## Task prompt
Copy out each line featuring the string "panel" from the entries beneath.
--- Source information ---
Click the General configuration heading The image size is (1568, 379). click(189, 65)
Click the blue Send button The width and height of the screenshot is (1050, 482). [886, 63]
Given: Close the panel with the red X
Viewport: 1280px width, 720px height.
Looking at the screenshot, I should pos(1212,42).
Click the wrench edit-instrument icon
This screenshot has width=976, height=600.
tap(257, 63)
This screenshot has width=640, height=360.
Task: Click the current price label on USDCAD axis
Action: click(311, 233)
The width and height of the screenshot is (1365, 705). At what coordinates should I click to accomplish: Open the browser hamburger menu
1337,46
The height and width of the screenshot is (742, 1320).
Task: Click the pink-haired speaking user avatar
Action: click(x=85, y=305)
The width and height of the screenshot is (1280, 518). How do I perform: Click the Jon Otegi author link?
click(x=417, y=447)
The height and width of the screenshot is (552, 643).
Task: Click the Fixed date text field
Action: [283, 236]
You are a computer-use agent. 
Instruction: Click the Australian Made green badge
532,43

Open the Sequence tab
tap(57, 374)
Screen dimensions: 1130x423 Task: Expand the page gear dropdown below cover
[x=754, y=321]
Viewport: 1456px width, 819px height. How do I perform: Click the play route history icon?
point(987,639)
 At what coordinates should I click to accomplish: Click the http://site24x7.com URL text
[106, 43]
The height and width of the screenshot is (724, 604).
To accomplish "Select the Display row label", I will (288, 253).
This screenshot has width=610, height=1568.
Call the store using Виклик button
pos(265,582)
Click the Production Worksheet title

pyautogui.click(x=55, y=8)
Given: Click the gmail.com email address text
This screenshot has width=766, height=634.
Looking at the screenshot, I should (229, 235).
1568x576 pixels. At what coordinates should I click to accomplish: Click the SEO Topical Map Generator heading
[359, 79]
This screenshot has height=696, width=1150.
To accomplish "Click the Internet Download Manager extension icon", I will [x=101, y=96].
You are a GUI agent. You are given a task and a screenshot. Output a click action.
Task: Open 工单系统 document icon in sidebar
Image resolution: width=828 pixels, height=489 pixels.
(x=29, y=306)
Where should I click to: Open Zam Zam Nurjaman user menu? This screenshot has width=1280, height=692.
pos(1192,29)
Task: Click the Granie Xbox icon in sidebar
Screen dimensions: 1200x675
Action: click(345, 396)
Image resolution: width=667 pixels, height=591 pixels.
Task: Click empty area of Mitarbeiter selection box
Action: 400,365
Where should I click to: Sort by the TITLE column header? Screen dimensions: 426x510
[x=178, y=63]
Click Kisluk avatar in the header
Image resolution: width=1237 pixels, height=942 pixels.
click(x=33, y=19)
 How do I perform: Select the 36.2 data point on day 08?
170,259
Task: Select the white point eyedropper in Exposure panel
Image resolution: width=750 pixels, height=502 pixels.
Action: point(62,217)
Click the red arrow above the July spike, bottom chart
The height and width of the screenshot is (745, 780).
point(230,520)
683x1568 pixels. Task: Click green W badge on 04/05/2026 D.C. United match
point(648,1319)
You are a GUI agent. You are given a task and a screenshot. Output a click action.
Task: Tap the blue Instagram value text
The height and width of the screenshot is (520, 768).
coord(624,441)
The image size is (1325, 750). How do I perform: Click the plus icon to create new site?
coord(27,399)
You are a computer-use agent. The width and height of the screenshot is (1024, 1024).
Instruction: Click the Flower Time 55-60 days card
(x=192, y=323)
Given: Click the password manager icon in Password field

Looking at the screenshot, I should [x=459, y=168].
---
## Your response
Given: Close the panel with the red X
Task: Select the white point eyedropper in Exposure panel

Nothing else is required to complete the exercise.